So, I started dipping my toes into the sex worker side of the world about two and a half years ago. I decided to become a stripper and see what it was all about. I did one party and fell in love. I loved the attention, and how fun it actually was. I loved being able to dance and shake my ass without any shame or judgement. And of course, I absolutely adored the money. The way that people just threw it at you like you're the queen of the world and worth every single penny they've ever worked for, is a fucking fantastic feeling. Anyways, I just knew that this was something that I wanted to do for a long time. I was 18 years old at the time, and still lived with my parents. I moved out after about three or four months of stripping- but the entire time I hid the fact that I was a stripper. My family had absolutely no idea. I did tell my friends but nobody in my family knew about it, because I knew if they did know about it they wouldn't be anything near okay with it. So I fell in love with my job but had to hide it from the people I loved most. It sucked and it got super hard to keep it a secret, and one day it just slipped to my older sister. And my whole family found out and they were furious. And it was horrible and awful and so upsetting.
So, a year later I decided that it was my life and I wanted to start dancing again, so I talked to my old bosses and they welcomed me back with open arms. So, now I'm dancing again and I have to really really keep it a secret this time around or my family will never speak to me again. And now I'm just stuck in this place of really wanting to be honest with them, but also knowing what will happen if I am honest. It's a super shitty place to be in, because I really do hate lying to them. But I also want to be able to live my life the way I want to live it. This is something I want to do and I don't want to live my life based on making other people happy. So, I decided that this is what I'm going to do.
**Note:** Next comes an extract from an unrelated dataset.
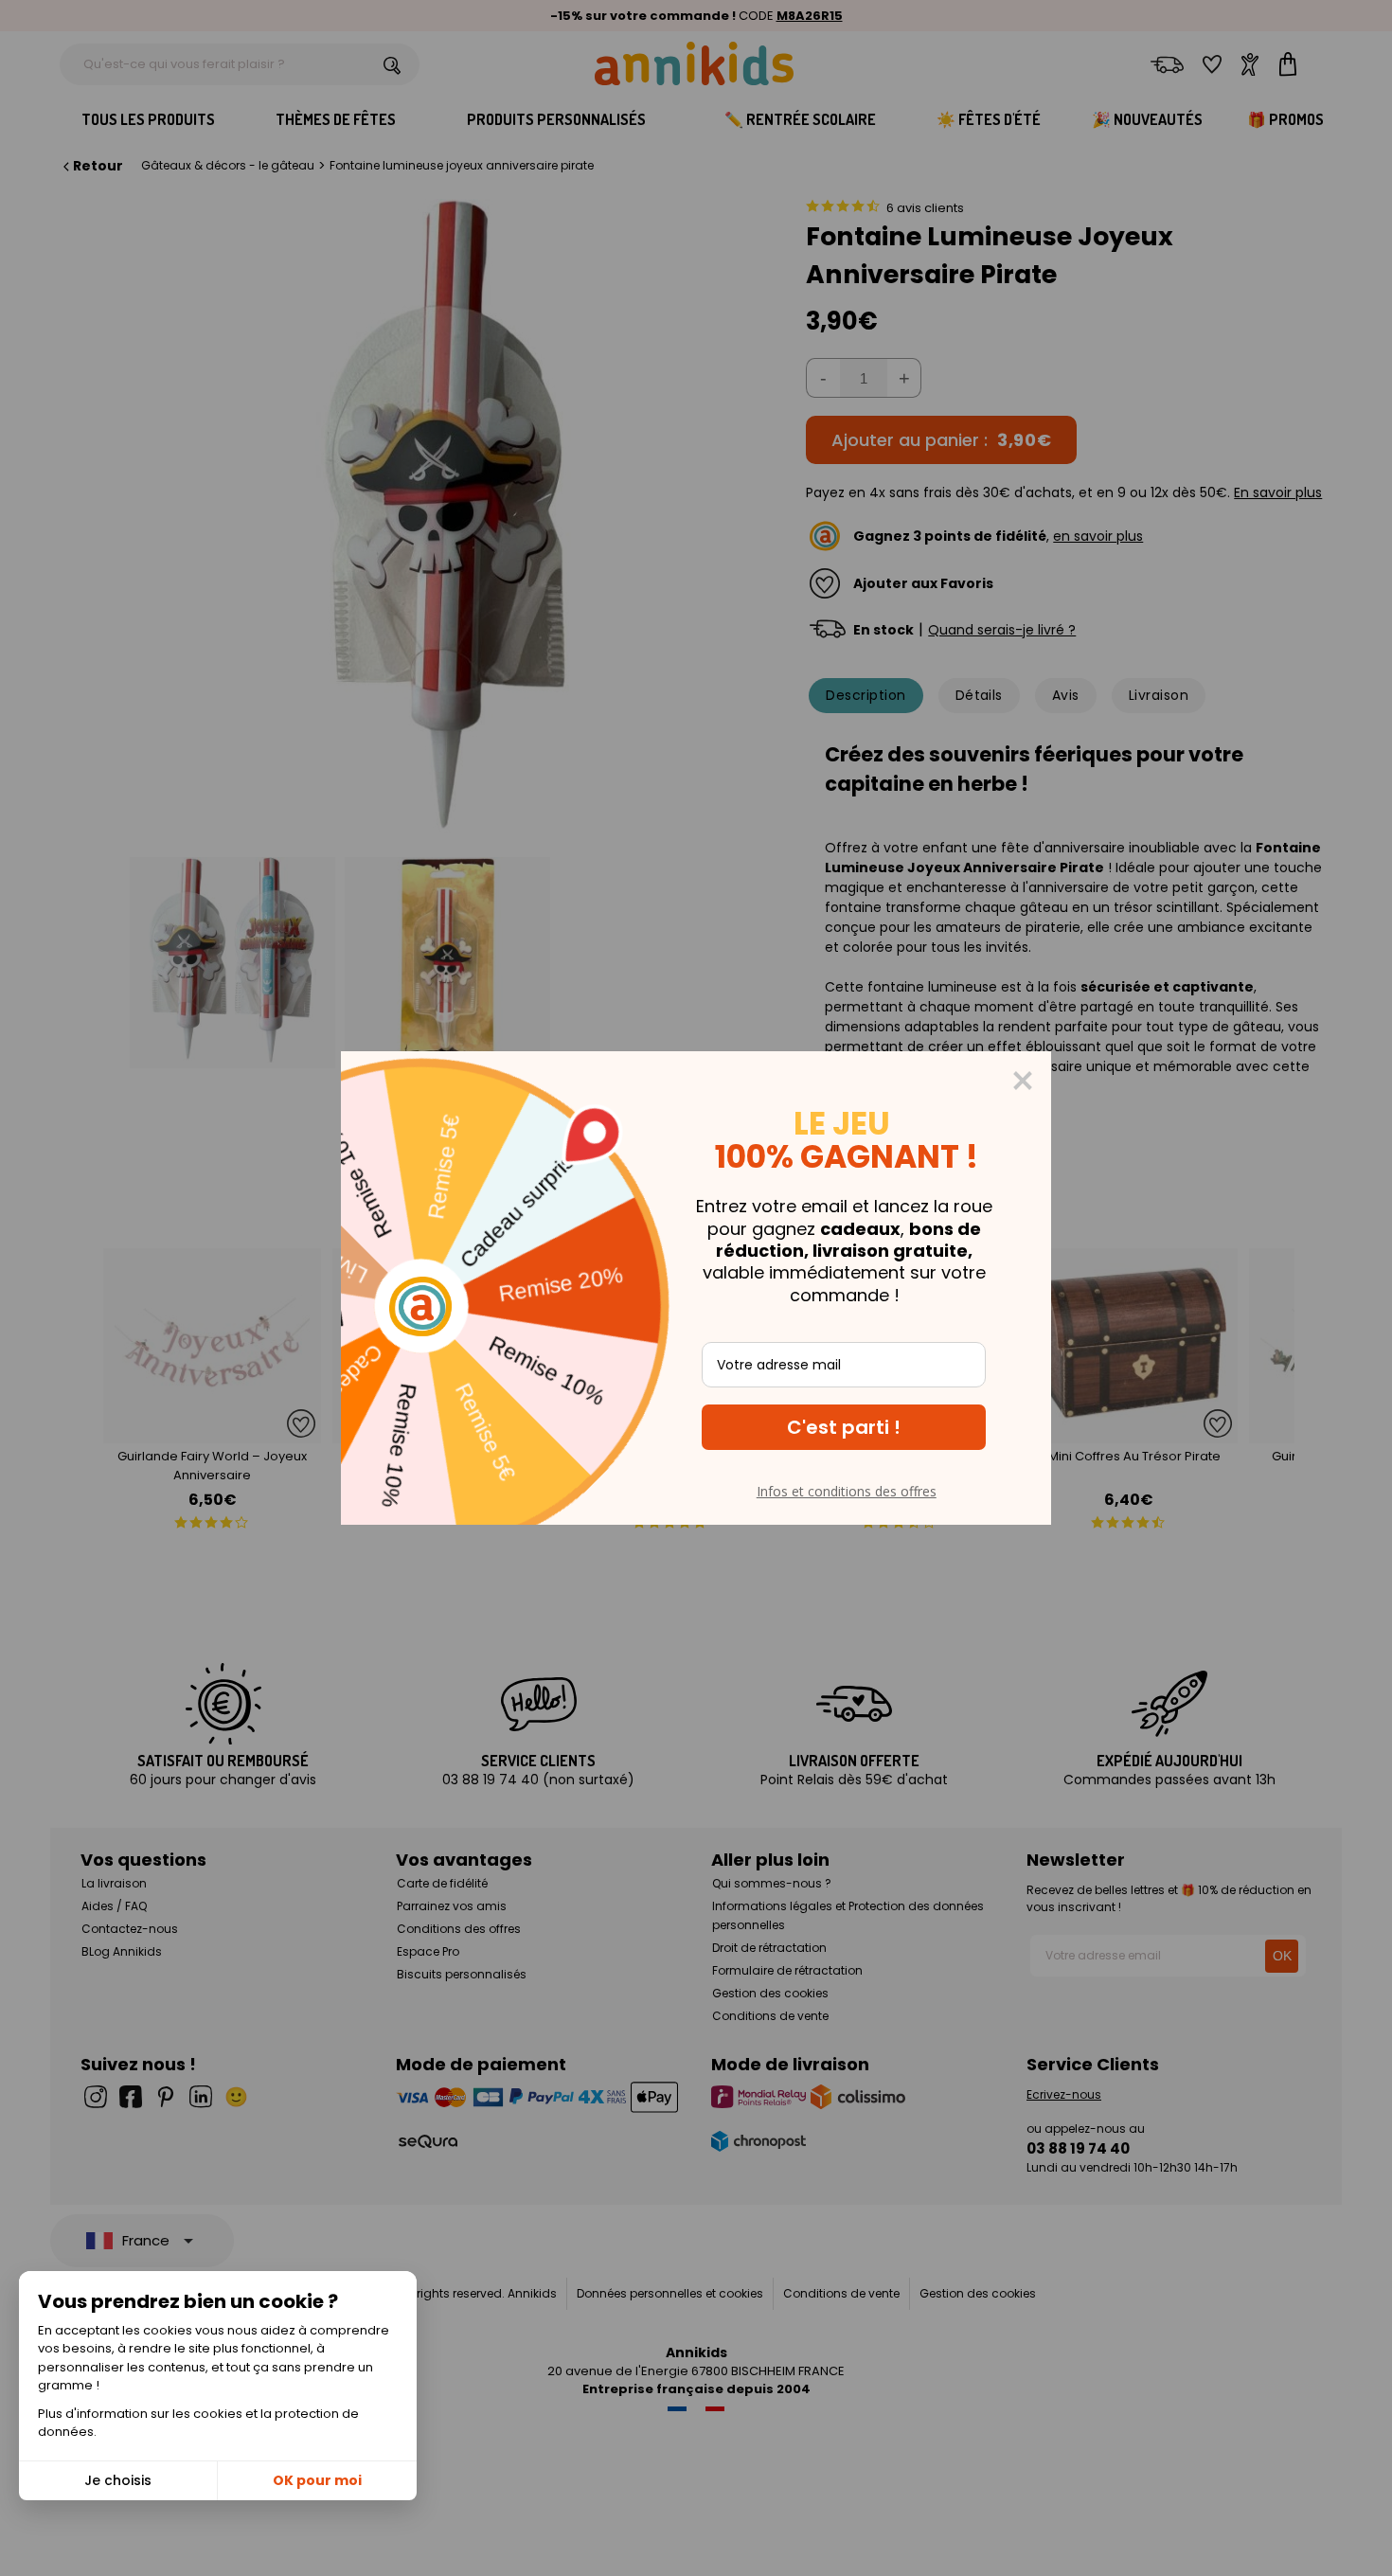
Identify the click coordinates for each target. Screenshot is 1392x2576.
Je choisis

But, now I'm just stuck in a place of hating that I am lying to my whole family, and hating why I have to lie. I have to lie because my family is judgmental, and they refuse to accept something they don't understand or try to understand for that matter. They refuse to hear my side of the story, or to try to understand why I do it and why I like doing it. It just makes me sad that something that I love to do in my life is completely unacceptable to the people I love most. It's unfair that I can't be happy and be everything they want me to be. Frankly, it fucking sucks. And I'm pissed about it. So thank you for listening to this random, weird venting session. I know it'll be figured out eventually, but for now- it blows.